Yael stands with a family outside their home in Ethiopia.
Yael meets with Estibel, Mulaken, and their family in Gondar.

As if these circumstances weren’t difficult enough, the locals knew this Jewish population had no long-term plans to remain in the country, and so finding work other than day labor was difficult. The landlords continuously increased their rent, assuming that their “wealthy” extended family in Israel would pay the extra cost. The poverty was palpable. According to nonprofit agencies that serve these Ethiopian Jews, almost half of the children are chronically malnourished, with very little hope in sight.

And yet, Gondar is the only place from which Jews in Ethiopia can make aliyah (immigrate to Israel). When we met them before their flight, the family had been doing their best to simply survive, and keep their faith. Estibel described their priorities, “One of the most important things for us is to preserve our Jewish identity. Every Saturday, the entire family goes to the community center for the Sabbath prayers.”

Ethopian man and two women sit outside of a mud building, looking toward the camera.
The community is rife with poverty, filled with Ethiopians Jews waiting to leave.

He continued, “I cannot really believe that I am going to see Israel. I am used to imagining Israel as a dream, and now it is becoming true.” Since the aliyah program began in the 1980s, there have been a few periods of time that open up and allow some Ethiopian Jews to leave. Right now, one of these windows of opportunity, called the Rock of Israel Operation, is open. Finally, after years of waiting, Estibel and Mulaken were preparing to leave.

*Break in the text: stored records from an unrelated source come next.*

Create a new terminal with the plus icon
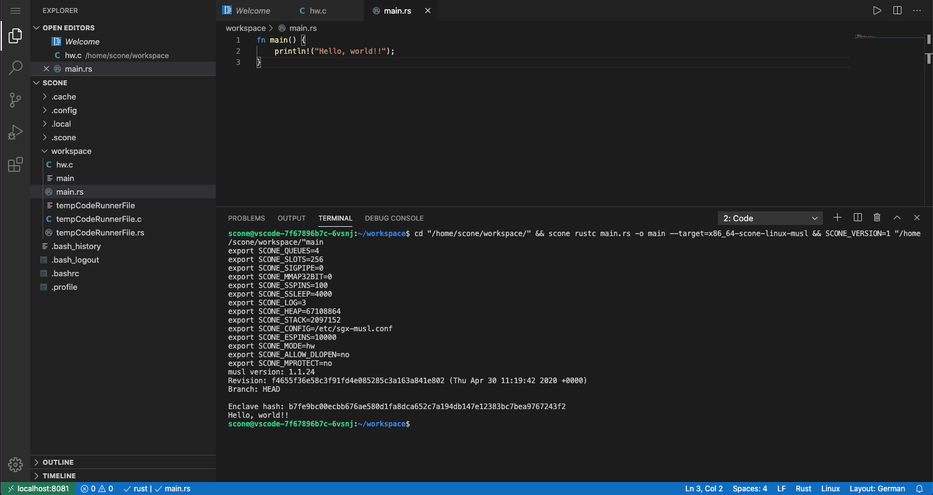The width and height of the screenshot is (933, 495). coord(837,217)
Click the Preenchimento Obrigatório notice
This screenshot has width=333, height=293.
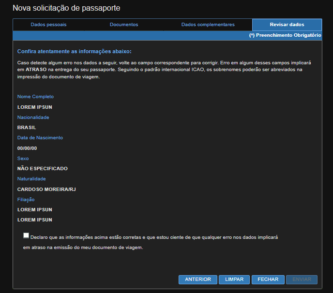pyautogui.click(x=285, y=36)
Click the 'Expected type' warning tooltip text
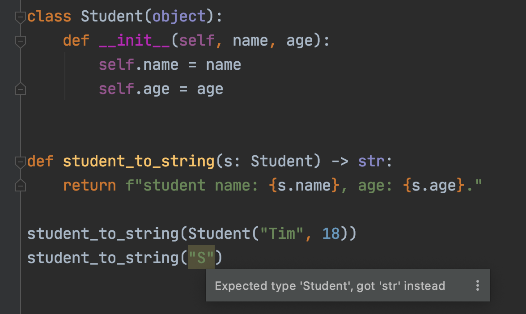This screenshot has width=526, height=314. [x=330, y=286]
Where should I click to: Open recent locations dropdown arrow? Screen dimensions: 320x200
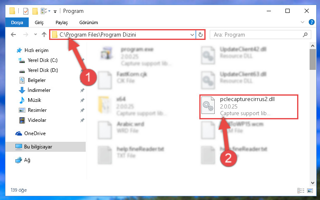(x=35, y=35)
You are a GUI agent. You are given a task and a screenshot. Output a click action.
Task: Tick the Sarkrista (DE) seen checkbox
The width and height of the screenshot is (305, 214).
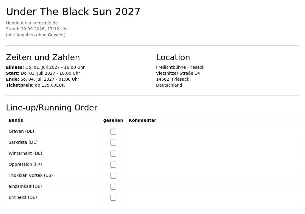tap(113, 143)
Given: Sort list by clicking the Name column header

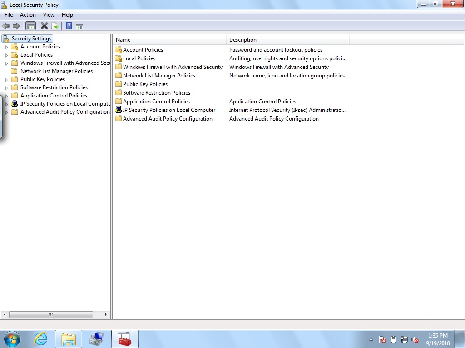Looking at the screenshot, I should pyautogui.click(x=123, y=39).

However, for any family leaving Ethiopia to make aliyah to Israel, the most dangerous time is after they get their flight date. Mulaken explained to us, “We are afraid to send the children to school because of the kidnappings. It is a very frequent occurrence here. Children are stolen mostly from the families that must fly in a short period, and the parents are forced to pay a lot of money to release them.”

Yael stands outside a mud building with the Star of David painted on the walls.
Yael stands outside the community center where Jews offer their prayers.

They were particularly concerned for their youngest, a four-year-old daughter named Meseret (pictured at the top), who received a doll from Yael. Estibel and Mulaken have put a lot of their hopes and dreams into her, as well as their other children, and feared they would be separated.

When the young family left for Israel, there was an air of excitement. The children crowded around the windows to view the world below. When they landed, families were reunited, laughter rang out, and tears of joy were shed.

Large group of Ethiopians walking down a wooded street.
Ethiopians Jews wait to leave Gondar and then fly to Israel.

Initially, Estibel, Mulaken, and their family moved into a home established for immigrating Ethiopians. For two years, they will be immersed in Hebrew language lessons and taught about Israeli culture to help make their transition as easy as possible. When they graduate from this program, the Israeli government will assist them as they move into long-term housing — housing that is a far cry from the mud huts of Gondar.

So far, 2,800 Ethiopian Jews have returned home through Operation Rock of Israel, and it is expected that a further 3,000 will join them. There are thousands more living in Gondar who are still waiting to hear whether they will be allowed to move during this operation, or have to wait for another.

Silhouette of children looking out the windows of an airplane.
Children crowd plane windows, hoping for a glimpse of Israel below.

As we finished our interview with the family, Mulaken wanted to speak directly to you. “We don’t really have any words to describe how thankful we are to the good people of The Fellowship who are fulfilling a 20-year-old dream for us. We would like to ask and encourage you to continue to help the Ethiopian Jews, so that we all can live in Israel one day. Thank you!”

We are faithful followers of God, just like you, and our work is not done until every family is reunited, and God’s prophecy is fulfilled. But there is joy in the journey together. We wanted to share Estibel and Mulaken’s joy with you, just as it was written in I John 1:3, We proclaim to you what we have seen and heard, so that you also may have fellowship with us, for together we are The Fellowship.

A group of Ethiopians kneeling and kissing the ground after stepping off of a plane to Israel.
Ethiopian Jews kiss the ground in Tel Aviv after arriving in Israel.